[Data on target coordinates]
◇ ◇ ◇ ◇ ◇
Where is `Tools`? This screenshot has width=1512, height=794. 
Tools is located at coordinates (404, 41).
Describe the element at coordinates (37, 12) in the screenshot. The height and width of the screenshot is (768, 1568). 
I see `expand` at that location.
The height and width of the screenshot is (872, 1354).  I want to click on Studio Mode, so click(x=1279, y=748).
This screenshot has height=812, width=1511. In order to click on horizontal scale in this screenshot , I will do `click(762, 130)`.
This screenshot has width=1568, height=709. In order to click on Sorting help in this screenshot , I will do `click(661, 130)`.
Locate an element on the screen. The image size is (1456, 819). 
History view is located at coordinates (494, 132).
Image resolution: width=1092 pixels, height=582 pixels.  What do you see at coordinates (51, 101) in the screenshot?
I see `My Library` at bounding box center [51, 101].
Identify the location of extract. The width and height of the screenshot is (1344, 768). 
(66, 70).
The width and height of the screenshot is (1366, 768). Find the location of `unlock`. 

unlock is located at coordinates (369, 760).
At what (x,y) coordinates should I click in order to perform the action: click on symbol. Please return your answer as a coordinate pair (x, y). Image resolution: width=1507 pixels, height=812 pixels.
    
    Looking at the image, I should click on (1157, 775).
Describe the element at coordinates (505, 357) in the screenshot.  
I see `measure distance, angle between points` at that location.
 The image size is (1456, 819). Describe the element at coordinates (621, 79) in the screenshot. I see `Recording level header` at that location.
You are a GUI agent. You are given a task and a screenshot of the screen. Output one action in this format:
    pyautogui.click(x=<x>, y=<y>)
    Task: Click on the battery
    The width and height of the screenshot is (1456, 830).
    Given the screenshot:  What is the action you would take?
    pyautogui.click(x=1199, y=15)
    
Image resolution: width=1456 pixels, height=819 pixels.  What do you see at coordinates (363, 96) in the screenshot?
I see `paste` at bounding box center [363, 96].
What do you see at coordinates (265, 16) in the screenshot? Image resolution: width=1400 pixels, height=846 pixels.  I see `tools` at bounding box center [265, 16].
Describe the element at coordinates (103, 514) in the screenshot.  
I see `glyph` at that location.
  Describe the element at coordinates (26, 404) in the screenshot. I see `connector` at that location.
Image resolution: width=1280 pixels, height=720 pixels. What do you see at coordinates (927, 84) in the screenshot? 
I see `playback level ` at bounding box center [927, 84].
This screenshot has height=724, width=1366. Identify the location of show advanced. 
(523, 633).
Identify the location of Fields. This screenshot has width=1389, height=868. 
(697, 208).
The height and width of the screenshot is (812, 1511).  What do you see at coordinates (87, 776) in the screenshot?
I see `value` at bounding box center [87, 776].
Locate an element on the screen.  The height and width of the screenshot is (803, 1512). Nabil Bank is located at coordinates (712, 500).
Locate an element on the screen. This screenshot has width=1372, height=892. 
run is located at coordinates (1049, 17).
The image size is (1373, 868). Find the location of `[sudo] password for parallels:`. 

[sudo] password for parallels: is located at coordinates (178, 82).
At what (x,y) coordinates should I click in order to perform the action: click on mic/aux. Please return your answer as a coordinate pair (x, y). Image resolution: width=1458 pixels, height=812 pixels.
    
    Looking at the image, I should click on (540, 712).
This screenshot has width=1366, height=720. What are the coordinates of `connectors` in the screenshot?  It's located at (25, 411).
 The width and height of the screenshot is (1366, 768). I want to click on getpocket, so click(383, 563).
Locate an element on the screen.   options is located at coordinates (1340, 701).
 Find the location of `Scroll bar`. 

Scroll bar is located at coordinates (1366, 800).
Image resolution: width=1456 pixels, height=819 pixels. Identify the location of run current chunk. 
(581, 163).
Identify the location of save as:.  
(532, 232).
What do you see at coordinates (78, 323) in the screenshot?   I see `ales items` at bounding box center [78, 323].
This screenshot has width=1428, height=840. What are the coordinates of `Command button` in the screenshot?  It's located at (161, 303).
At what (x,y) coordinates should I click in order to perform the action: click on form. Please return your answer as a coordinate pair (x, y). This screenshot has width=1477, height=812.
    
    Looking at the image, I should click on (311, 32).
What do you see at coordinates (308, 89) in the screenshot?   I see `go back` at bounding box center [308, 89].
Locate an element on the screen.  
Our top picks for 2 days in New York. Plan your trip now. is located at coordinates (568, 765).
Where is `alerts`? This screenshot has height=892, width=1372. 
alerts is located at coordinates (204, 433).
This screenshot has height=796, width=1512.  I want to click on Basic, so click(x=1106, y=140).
◇ ◇ ◇ ◇ ◇
Reproduce all of the data above verbatim.

Where is `Tools`? This screenshot has width=1512, height=794. 
Tools is located at coordinates (404, 41).
Describe the element at coordinates (37, 12) in the screenshot. The height and width of the screenshot is (768, 1568). 
I see `expand` at that location.
The height and width of the screenshot is (872, 1354).  I want to click on Studio Mode, so click(x=1279, y=748).
This screenshot has height=812, width=1511. In order to click on horizontal scale in this screenshot , I will do `click(762, 130)`.
This screenshot has width=1568, height=709. In order to click on Sorting help in this screenshot , I will do `click(661, 130)`.
Locate an element on the screen. The image size is (1456, 819). 
History view is located at coordinates (494, 132).
Image resolution: width=1092 pixels, height=582 pixels.  What do you see at coordinates (51, 101) in the screenshot?
I see `My Library` at bounding box center [51, 101].
Identify the location of extract. The width and height of the screenshot is (1344, 768). 
(66, 70).
The width and height of the screenshot is (1366, 768). Find the location of `unlock`. 

unlock is located at coordinates (369, 760).
At what (x,y) coordinates should I click in order to perform the action: click on symbol. Please return your answer as a coordinate pair (x, y). Image resolution: width=1507 pixels, height=812 pixels.
    
    Looking at the image, I should click on (1157, 775).
Describe the element at coordinates (505, 357) in the screenshot.  
I see `measure distance, angle between points` at that location.
 The image size is (1456, 819). Describe the element at coordinates (621, 79) in the screenshot. I see `Recording level header` at that location.
You are a GUI agent. You are given a task and a screenshot of the screen. Output one action in this format:
    pyautogui.click(x=<x>, y=<y>)
    Task: Click on the battery
    The width and height of the screenshot is (1456, 830).
    Given the screenshot:  What is the action you would take?
    pyautogui.click(x=1199, y=15)
    
Image resolution: width=1456 pixels, height=819 pixels.  What do you see at coordinates (363, 96) in the screenshot?
I see `paste` at bounding box center [363, 96].
What do you see at coordinates (265, 16) in the screenshot? Image resolution: width=1400 pixels, height=846 pixels.  I see `tools` at bounding box center [265, 16].
Describe the element at coordinates (103, 514) in the screenshot.  
I see `glyph` at that location.
  Describe the element at coordinates (26, 404) in the screenshot. I see `connector` at that location.
Image resolution: width=1280 pixels, height=720 pixels. What do you see at coordinates (927, 84) in the screenshot? 
I see `playback level ` at bounding box center [927, 84].
This screenshot has height=724, width=1366. Identify the location of show advanced. 
(523, 633).
Identify the location of Fields. This screenshot has width=1389, height=868. 
(697, 208).
The height and width of the screenshot is (812, 1511).  What do you see at coordinates (87, 776) in the screenshot?
I see `value` at bounding box center [87, 776].
Locate an element on the screen.  The height and width of the screenshot is (803, 1512). Nabil Bank is located at coordinates (712, 500).
Locate an element on the screen. This screenshot has width=1372, height=892. 
run is located at coordinates (1049, 17).
The image size is (1373, 868). Find the location of `[sudo] password for parallels:`. 

[sudo] password for parallels: is located at coordinates (178, 82).
At what (x,y) coordinates should I click in order to perform the action: click on mic/aux. Please return your answer as a coordinate pair (x, y). Image resolution: width=1458 pixels, height=812 pixels.
    
    Looking at the image, I should click on (540, 712).
This screenshot has width=1366, height=720. What are the coordinates of `connectors` in the screenshot?  It's located at (25, 411).
 The width and height of the screenshot is (1366, 768). I want to click on getpocket, so click(383, 563).
Locate an element on the screen.   options is located at coordinates (1340, 701).
 Find the location of `Scroll bar`. 

Scroll bar is located at coordinates (1366, 800).
Image resolution: width=1456 pixels, height=819 pixels. Identify the location of run current chunk. 
(581, 163).
Identify the location of save as:.  
(532, 232).
What do you see at coordinates (78, 323) in the screenshot?   I see `ales items` at bounding box center [78, 323].
This screenshot has width=1428, height=840. What are the coordinates of `Command button` in the screenshot?  It's located at (161, 303).
At what (x,y) coordinates should I click in order to perform the action: click on form. Please return your answer as a coordinate pair (x, y). This screenshot has width=1477, height=812.
    
    Looking at the image, I should click on (311, 32).
What do you see at coordinates (308, 89) in the screenshot?   I see `go back` at bounding box center [308, 89].
Locate an element on the screen.  
Our top picks for 2 days in New York. Plan your trip now. is located at coordinates (568, 765).
Where is `alerts`? This screenshot has height=892, width=1372. 
alerts is located at coordinates (204, 433).
This screenshot has height=796, width=1512.  I want to click on Basic, so click(x=1106, y=140).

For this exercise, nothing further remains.